YOUR GOAL – For this exercise, restate every line below word for word and drop the images.

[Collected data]

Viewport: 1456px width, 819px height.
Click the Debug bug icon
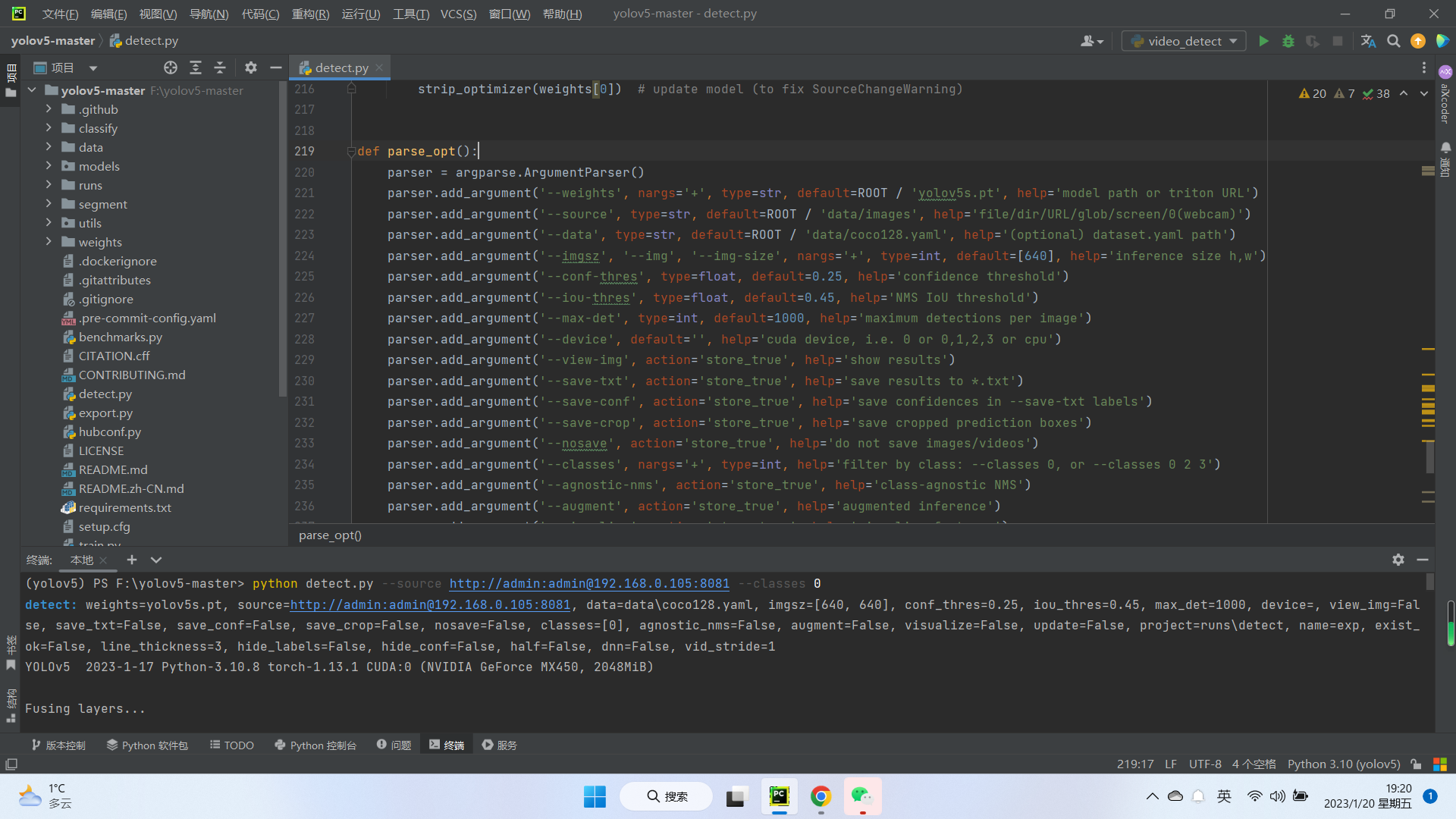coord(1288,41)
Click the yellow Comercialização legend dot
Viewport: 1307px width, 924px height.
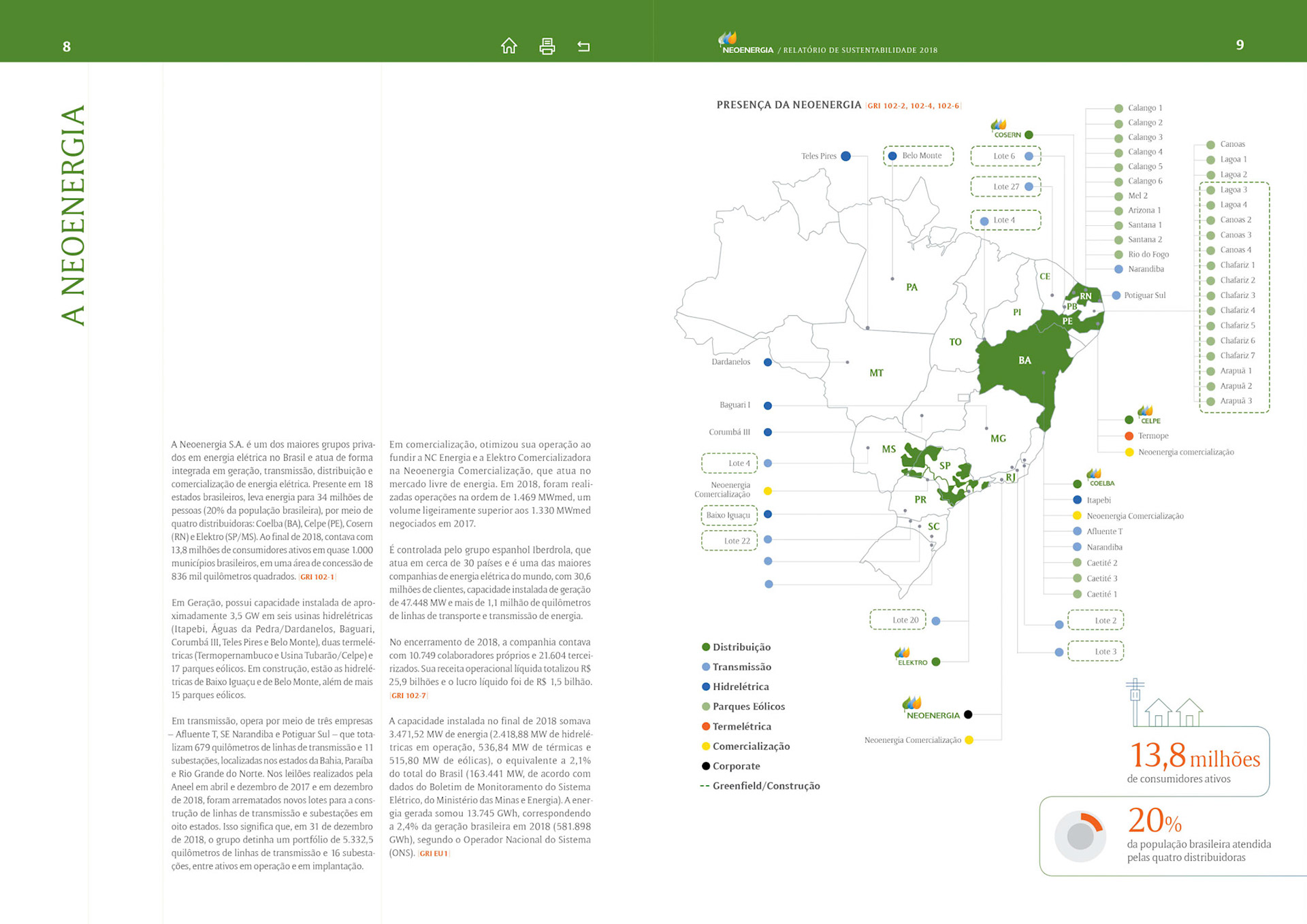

COMPLETED TASK –
Viewport: 1456px width, 819px height.
Click the Debug bug icon
coord(1288,41)
Click the yellow Comercialização legend dot
Viewport: 1307px width, 924px height.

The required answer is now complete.